[Start of section]
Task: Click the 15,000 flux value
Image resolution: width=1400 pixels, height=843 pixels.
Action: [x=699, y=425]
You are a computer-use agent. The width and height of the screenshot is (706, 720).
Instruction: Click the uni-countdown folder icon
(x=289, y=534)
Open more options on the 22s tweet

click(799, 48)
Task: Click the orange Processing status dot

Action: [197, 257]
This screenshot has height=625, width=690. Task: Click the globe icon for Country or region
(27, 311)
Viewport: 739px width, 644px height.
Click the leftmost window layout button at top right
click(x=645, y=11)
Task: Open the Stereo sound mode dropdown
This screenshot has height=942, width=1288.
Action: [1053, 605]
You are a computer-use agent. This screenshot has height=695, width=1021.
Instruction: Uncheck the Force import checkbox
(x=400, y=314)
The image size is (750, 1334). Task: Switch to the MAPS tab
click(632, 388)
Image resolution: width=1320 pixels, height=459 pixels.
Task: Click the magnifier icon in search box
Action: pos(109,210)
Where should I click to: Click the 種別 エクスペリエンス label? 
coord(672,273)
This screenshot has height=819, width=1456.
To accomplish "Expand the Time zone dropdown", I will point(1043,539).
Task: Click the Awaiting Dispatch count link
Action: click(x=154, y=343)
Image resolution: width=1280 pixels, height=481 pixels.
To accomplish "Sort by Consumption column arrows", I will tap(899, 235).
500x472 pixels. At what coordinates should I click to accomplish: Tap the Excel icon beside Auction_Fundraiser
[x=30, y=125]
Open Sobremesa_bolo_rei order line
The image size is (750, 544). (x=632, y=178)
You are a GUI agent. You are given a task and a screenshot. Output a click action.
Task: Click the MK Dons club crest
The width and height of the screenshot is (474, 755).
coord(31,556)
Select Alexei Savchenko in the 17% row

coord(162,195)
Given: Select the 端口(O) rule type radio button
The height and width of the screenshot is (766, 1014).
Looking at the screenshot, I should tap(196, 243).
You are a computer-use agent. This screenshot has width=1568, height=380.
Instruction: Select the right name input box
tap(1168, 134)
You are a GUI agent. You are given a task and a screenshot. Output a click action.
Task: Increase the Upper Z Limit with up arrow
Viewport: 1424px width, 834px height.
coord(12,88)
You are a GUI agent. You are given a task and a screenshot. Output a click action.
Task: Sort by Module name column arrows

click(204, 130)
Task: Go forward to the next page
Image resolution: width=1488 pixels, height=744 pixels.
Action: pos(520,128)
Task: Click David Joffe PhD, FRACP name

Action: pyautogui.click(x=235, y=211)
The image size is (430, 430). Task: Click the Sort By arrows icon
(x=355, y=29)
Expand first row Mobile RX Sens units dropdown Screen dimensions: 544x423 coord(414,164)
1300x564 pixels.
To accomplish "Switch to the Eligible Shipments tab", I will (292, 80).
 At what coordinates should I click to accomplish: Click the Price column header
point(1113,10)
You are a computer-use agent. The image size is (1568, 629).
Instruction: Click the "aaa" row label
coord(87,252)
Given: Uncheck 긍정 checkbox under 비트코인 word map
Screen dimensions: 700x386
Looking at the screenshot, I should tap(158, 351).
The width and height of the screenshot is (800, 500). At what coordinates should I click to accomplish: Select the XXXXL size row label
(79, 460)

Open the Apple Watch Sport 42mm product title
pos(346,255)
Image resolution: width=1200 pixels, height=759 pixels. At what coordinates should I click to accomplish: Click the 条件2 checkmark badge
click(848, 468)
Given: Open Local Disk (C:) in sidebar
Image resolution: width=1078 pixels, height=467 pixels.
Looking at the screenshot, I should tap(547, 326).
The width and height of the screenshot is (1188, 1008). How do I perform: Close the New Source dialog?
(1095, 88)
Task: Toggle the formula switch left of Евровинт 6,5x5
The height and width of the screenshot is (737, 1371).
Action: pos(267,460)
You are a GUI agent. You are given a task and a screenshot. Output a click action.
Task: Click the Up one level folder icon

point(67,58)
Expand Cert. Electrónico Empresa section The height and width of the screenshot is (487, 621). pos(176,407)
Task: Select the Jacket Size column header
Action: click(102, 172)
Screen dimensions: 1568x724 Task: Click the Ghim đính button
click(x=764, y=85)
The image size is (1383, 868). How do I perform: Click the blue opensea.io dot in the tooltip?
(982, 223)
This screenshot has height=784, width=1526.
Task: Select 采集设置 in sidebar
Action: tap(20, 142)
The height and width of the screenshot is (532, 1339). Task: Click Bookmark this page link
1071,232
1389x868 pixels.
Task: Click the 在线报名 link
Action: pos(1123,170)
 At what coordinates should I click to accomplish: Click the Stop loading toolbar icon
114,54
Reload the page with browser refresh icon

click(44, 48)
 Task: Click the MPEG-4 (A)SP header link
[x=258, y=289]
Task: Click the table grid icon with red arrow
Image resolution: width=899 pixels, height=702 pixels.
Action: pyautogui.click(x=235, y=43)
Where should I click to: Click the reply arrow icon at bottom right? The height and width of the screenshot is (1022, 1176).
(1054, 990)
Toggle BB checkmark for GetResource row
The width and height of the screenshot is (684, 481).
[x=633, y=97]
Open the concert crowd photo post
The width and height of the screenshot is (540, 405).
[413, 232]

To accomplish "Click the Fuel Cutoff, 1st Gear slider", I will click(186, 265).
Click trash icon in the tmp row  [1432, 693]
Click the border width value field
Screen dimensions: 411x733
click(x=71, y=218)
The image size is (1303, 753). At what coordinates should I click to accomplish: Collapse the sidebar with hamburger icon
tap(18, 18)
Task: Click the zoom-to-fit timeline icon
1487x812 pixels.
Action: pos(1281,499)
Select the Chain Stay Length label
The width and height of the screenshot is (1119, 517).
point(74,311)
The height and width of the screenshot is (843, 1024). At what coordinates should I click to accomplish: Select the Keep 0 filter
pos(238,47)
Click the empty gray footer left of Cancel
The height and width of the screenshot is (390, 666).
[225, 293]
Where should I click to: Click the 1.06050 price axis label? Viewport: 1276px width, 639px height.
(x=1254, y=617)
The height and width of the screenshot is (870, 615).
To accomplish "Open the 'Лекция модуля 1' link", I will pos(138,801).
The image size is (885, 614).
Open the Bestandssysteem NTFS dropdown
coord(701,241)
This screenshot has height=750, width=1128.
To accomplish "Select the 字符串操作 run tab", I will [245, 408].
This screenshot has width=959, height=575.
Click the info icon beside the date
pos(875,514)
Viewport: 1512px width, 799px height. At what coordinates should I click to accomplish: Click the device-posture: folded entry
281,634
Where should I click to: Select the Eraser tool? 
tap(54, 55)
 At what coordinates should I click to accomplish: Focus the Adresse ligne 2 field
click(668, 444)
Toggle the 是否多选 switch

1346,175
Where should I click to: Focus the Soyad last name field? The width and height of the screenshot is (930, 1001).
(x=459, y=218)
[End of section]
What is needed:
Transcribe the entire listing. Leave every word as it is.

Answer to this task:
Task: Click the 15,000 flux value
Image resolution: width=1400 pixels, height=843 pixels.
Action: [x=699, y=425]
You are a computer-use agent. The width and height of the screenshot is (706, 720).
Instruction: Click the uni-countdown folder icon
(x=289, y=534)
Open more options on the 22s tweet

click(799, 48)
Task: Click the orange Processing status dot

Action: [197, 257]
This screenshot has height=625, width=690. Task: Click the globe icon for Country or region
(27, 311)
Viewport: 739px width, 644px height.
Click the leftmost window layout button at top right
click(x=645, y=11)
Task: Open the Stereo sound mode dropdown
This screenshot has height=942, width=1288.
Action: [1053, 605]
You are a computer-use agent. This screenshot has height=695, width=1021.
Instruction: Uncheck the Force import checkbox
(x=400, y=314)
The image size is (750, 1334). Task: Switch to the MAPS tab
click(632, 388)
Image resolution: width=1320 pixels, height=459 pixels.
Task: Click the magnifier icon in search box
Action: pos(109,210)
Where should I click to: Click the 種別 エクスペリエンス label? 
coord(672,273)
This screenshot has height=819, width=1456.
To accomplish "Expand the Time zone dropdown", I will point(1043,539).
Task: Click the Awaiting Dispatch count link
Action: click(x=154, y=343)
Image resolution: width=1280 pixels, height=481 pixels.
To accomplish "Sort by Consumption column arrows", I will tap(899, 235).
500x472 pixels. At what coordinates should I click to accomplish: Tap the Excel icon beside Auction_Fundraiser
[x=30, y=125]
Open Sobremesa_bolo_rei order line
The image size is (750, 544). (x=632, y=178)
You are a GUI agent. You are given a task and a screenshot. Output a click action.
Task: Click the MK Dons club crest
The width and height of the screenshot is (474, 755).
coord(31,556)
Select Alexei Savchenko in the 17% row

coord(162,195)
Given: Select the 端口(O) rule type radio button
The height and width of the screenshot is (766, 1014).
Looking at the screenshot, I should tap(196, 243).
You are a computer-use agent. This screenshot has width=1568, height=380.
Instruction: Select the right name input box
tap(1168, 134)
You are a GUI agent. You are given a task and a screenshot. Output a click action.
Task: Increase the Upper Z Limit with up arrow
Viewport: 1424px width, 834px height.
coord(12,88)
You are a GUI agent. You are given a task and a screenshot. Output a click action.
Task: Sort by Module name column arrows

click(204, 130)
Task: Go forward to the next page
Image resolution: width=1488 pixels, height=744 pixels.
Action: pos(520,128)
Task: Click David Joffe PhD, FRACP name

Action: pyautogui.click(x=235, y=211)
The image size is (430, 430). Task: Click the Sort By arrows icon
(x=355, y=29)
Expand first row Mobile RX Sens units dropdown Screen dimensions: 544x423 coord(414,164)
1300x564 pixels.
To accomplish "Switch to the Eligible Shipments tab", I will (292, 80).
 At what coordinates should I click to accomplish: Click the Price column header
point(1113,10)
You are a computer-use agent. The image size is (1568, 629).
Instruction: Click the "aaa" row label
coord(87,252)
Given: Uncheck 긍정 checkbox under 비트코인 word map
Screen dimensions: 700x386
Looking at the screenshot, I should tap(158, 351).
The width and height of the screenshot is (800, 500). At what coordinates should I click to accomplish: Select the XXXXL size row label
(79, 460)

Open the Apple Watch Sport 42mm product title
pos(346,255)
Image resolution: width=1200 pixels, height=759 pixels. At what coordinates should I click to accomplish: Click the 条件2 checkmark badge
click(848, 468)
Given: Open Local Disk (C:) in sidebar
Image resolution: width=1078 pixels, height=467 pixels.
Looking at the screenshot, I should tap(547, 326).
The width and height of the screenshot is (1188, 1008). How do I perform: Close the New Source dialog?
(1095, 88)
Task: Toggle the formula switch left of Евровинт 6,5x5
The height and width of the screenshot is (737, 1371).
Action: pos(267,460)
You are a GUI agent. You are given a task and a screenshot. Output a click action.
Task: Click the Up one level folder icon

point(67,58)
Expand Cert. Electrónico Empresa section The height and width of the screenshot is (487, 621). pos(176,407)
Task: Select the Jacket Size column header
Action: click(102, 172)
Screen dimensions: 1568x724 Task: Click the Ghim đính button
click(x=764, y=85)
The image size is (1383, 868). How do I perform: Click the blue opensea.io dot in the tooltip?
(982, 223)
This screenshot has height=784, width=1526.
Task: Select 采集设置 in sidebar
Action: tap(20, 142)
The height and width of the screenshot is (532, 1339). Task: Click Bookmark this page link
1071,232
1389x868 pixels.
Task: Click the 在线报名 link
Action: pos(1123,170)
 At what coordinates should I click to accomplish: Click the Stop loading toolbar icon
114,54
Reload the page with browser refresh icon

click(44, 48)
 Task: Click the MPEG-4 (A)SP header link
[x=258, y=289]
Task: Click the table grid icon with red arrow
Image resolution: width=899 pixels, height=702 pixels.
Action: pyautogui.click(x=235, y=43)
Where should I click to: Click the reply arrow icon at bottom right? The height and width of the screenshot is (1022, 1176).
(1054, 990)
Toggle BB checkmark for GetResource row
The width and height of the screenshot is (684, 481).
[x=633, y=97]
Open the concert crowd photo post
The width and height of the screenshot is (540, 405).
[413, 232]

To accomplish "Click the Fuel Cutoff, 1st Gear slider", I will click(186, 265).
Click trash icon in the tmp row  [1432, 693]
Click the border width value field
Screen dimensions: 411x733
click(x=71, y=218)
The image size is (1303, 753). At what coordinates should I click to accomplish: Collapse the sidebar with hamburger icon
tap(18, 18)
Task: Click the zoom-to-fit timeline icon
1487x812 pixels.
Action: pos(1281,499)
Select the Chain Stay Length label
The width and height of the screenshot is (1119, 517).
point(74,311)
The height and width of the screenshot is (843, 1024). At what coordinates should I click to accomplish: Select the Keep 0 filter
pos(238,47)
Click the empty gray footer left of Cancel
The height and width of the screenshot is (390, 666).
[225, 293]
Where should I click to: Click the 1.06050 price axis label? Viewport: 1276px width, 639px height.
(x=1254, y=617)
The height and width of the screenshot is (870, 615).
To accomplish "Open the 'Лекция модуля 1' link", I will pos(138,801).
The image size is (885, 614).
Open the Bestandssysteem NTFS dropdown
coord(701,241)
This screenshot has height=750, width=1128.
To accomplish "Select the 字符串操作 run tab", I will [245, 408].
This screenshot has width=959, height=575.
Click the info icon beside the date
pos(875,514)
Viewport: 1512px width, 799px height. At what coordinates should I click to accomplish: Click the device-posture: folded entry
281,634
Where should I click to: Select the Eraser tool? 
tap(54, 55)
 At what coordinates should I click to accomplish: Focus the Adresse ligne 2 field
click(668, 444)
Toggle the 是否多选 switch

1346,175
Where should I click to: Focus the Soyad last name field? The width and height of the screenshot is (930, 1001).
(x=459, y=218)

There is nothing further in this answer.